Édouard Morena describe cómo los multimillonarios han estructurado redes de fundaciones filantrópicas, ONGs y consultorías que han impuesto la idea de que las empresas y los inversores privados son los únicos partidarios legítimos de la transición frente al caos climático. Un proyecto que pretende perpetuar un capitalismo en crisis y acallar cualquier idea de transición ecológica socialmente justa.

Es por ello que Morena plantea un interesante dilema: “¿quién debe pilotar la transición ecológica? ¿Actores públicos y organizaciones sociales, o los ricos de las grandes tecnológicas?”.


Mientras, los humildes

La cuestión es que tenemos unos ricos reconociendo el problema climático pero viviendo a todo tren, unos ricos presentándose cómo los héroes de la salvación del planeta y unos ricos haciendo negocios con la transición ecológica. ¿Y qué pasa entonces con la gente sencilla y humilde?

A esos se les ha convencido de que, con su ritmo de vida, son los responsables de la destrucción del planeta y de que deben de asumir ahora los sacrificios. De ahí que tenemos a la gente de los países empobrecidos, que malamente puede conseguir tres comidas al día, hablándoles de decrecimiento. Y a las clases populares de nuestros países ricos, que deben pagar más impuestos por el diésel para que los ricos reciban subvenciones para pasarse al coche eléctrico. Todo por el bien del planeta.

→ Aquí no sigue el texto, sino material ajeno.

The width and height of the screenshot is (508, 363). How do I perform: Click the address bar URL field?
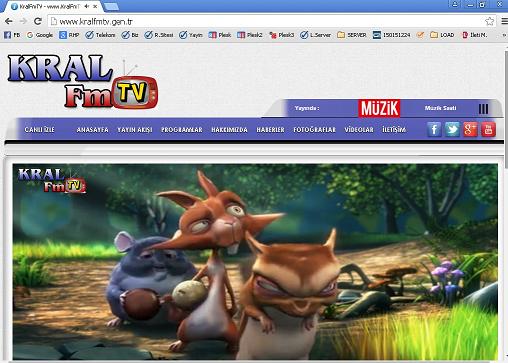coord(267,22)
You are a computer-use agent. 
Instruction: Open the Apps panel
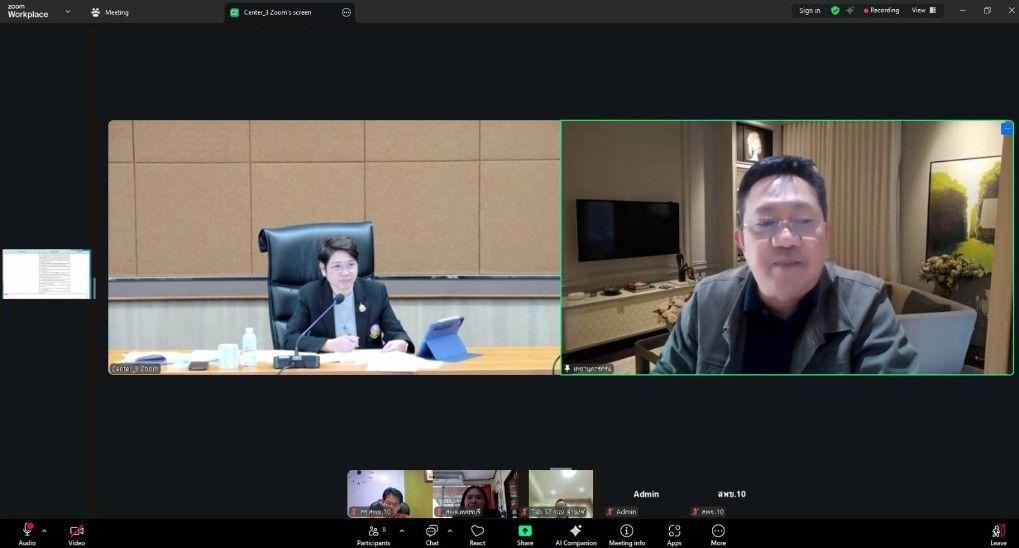click(x=674, y=532)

Incluso el Banco de España, una institución no muy caracterizada por desvelarse por los humildes, advertía que “el impacto de los riesgos físicos y de transición podría ser muy dispar entre individuos”. Según su informe La economía española ante el reto climático, “el previsible incremento en el precio de los bienes y servicios más contaminantes que tendrá lugar en los próximos años probablemente incida de manera más acusada sobre los hogares con menor nivel de renta, aquellos cuya cabeza de familia tiene entre 35 y 45 años, los que residen en zonas rurales, los que tienen un menor nivel educativo o los que presentan un mayor número de miembros”. Incluso sugieren que “sería conveniente que las políticas públicas articularan mecanismos para compensar, con carácter temporal, a los hogares más vulnerables dentro de cada uno de estos colectivos”.

No lo podía expresar más claro la escritora Najat El Hachmi: “La gran estafa del ecologismo mainstream, la peligrosa trampa, es habernos convencido de que los hábitos individuales lo son todo. No lo son porque el problema es absolutamente político y la política está siendo cobarde ante las grandes corporaciones y sus intereses. Cobarde o cínica. Y tremendamente hipócrita”.

En conclusión, una vez más el capitalismo se reinventa. Del mismo modo que, tras la crisis financiera de 2008, Nicolas Sarkozy dijo que había que “refundar el capitalismo”, es decir, poner en marcha el gatopardismo de que algo cambie para que todo siga igual, incluso que algunos se enriquezcan, ahora la crisis ambiental vuelve otra vez con la misma jugada. Aparentar que algo cambia para que el modelo siga igual y, además, para que algunos –los de siempre– hagan su negocio.

La cuestión ahora es casi más insultante: nos señalan a todos como culpables para hacernos pagar su capitalismo verde, del mismo modo que ya pagamos su crisis financiera. La jugada puede resultar peligrosa, pues no faltan las voces ultraderechistas y populistas que están pescando en el río revuelto de una población indignada con que se le haga pagar por un daño al planeta que no está provocando. Por eso es fundamental denunciar las dos opciones tramposas que nos acechan.